*** PASSAGE PROVIDED Section Begins ***

Monday 8 December 2014

Eureka – Nicolas Roeg (1983)

Archimedes may have joyfully exclaimed, “I have found it” (eureka) in Ancient Greek and Edgar Allan Poe may have stared into the heavens and said “Eureka, I can do no more” shortly before his death, but in Nicolas Roeg’s Eureka the words “I never earned a nickel from another man’s sweat” echo around the Yukon as the earth ejaculates its gold. In this eureka moment Klondike prospector Jack McCann (Gene Hackman) finds his ecstasy (like Archimedes) and a subsequent life in which he can do no more (like Poe) while at the same time declaring his sovereign autonomy, which justifies his success (in the moment) and his later delusions of self-determination that lead to his eventual downfall.

*** PASSAGE PROVIDED Section Ends ***
*** GIVEN RECORDS Section Begins ***

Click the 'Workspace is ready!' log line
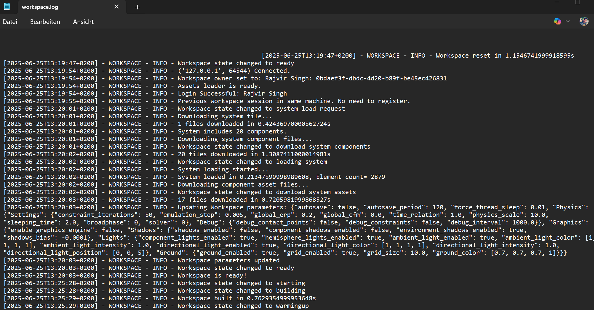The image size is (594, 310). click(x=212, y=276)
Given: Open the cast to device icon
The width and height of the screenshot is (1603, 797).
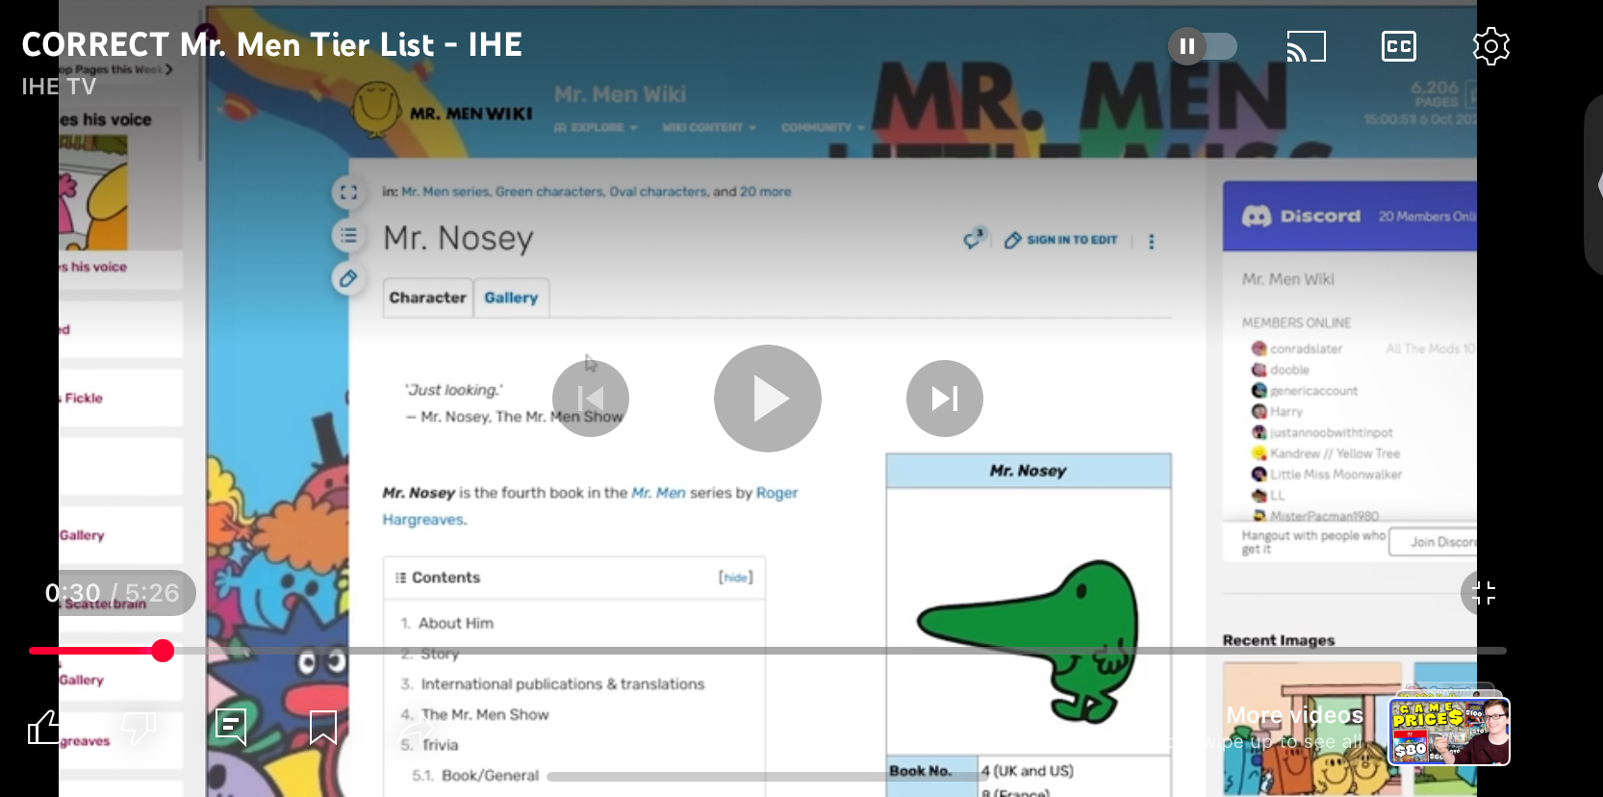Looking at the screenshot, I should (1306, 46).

*** GIVEN RECORDS Section Ends ***

QUESTIONS TO ANSWER:
• a. List every phrase that the review of Nicolas Roeg's Eureka places inside double quotation marks.
• b. Continue the review of Nicolas Roeg's Eureka from its last sentence.

YOUR RESPONSES:
• a.
- "I have found it"
- "Eureka, I can do no more"
- "I never earned a nickel from another man's sweat"

• b.
What McCann ultimately finds, then, once an orgasm of gold has spat out onto the land, is not a lasting ecstasy but an ecstasy that produces death, both the death of a meaning for McCann, once the search for gold is over (most of the film occurs in the troubled aftermath of this moment) and a literal violent death brought on by his stubborn refusal to earn by any other means. In Freudian terms Eros may have driven Jack towards the ecstasy of gold but Thanatos equally drives him, and his delusions of being self-made and self-ruled, towards his own extinction.
            However, far from merely being a parable on the destructive force of wealth (unfashionably produced in a decade that glorified affluence) Eureka is a story that presents self-determination itself as a destructive impulse. Tracy McCann’s (Theresa Russell) ecstasy is not gold but sex and the desire for her husband Claude (Rutger Hauer). This desire consumes her with such an elemental force that her partner is not able to match her committment, and (like her father) Tracy finds her own kind of gold too soon until she can eventually do no more and her resolve publicly reveals her husband’s inadequacies, in a courtroom of all places, because he is “guilty of innocence” (or does not have the same kind of drive or determination for personal ecstasy as Tracy and Jack McCann). However, like her father before her, Tracy’s Eros attains her desire but her Thanatos also destroys it, because their relationship doesn’t survive the court and the brutal revelations that surface within it.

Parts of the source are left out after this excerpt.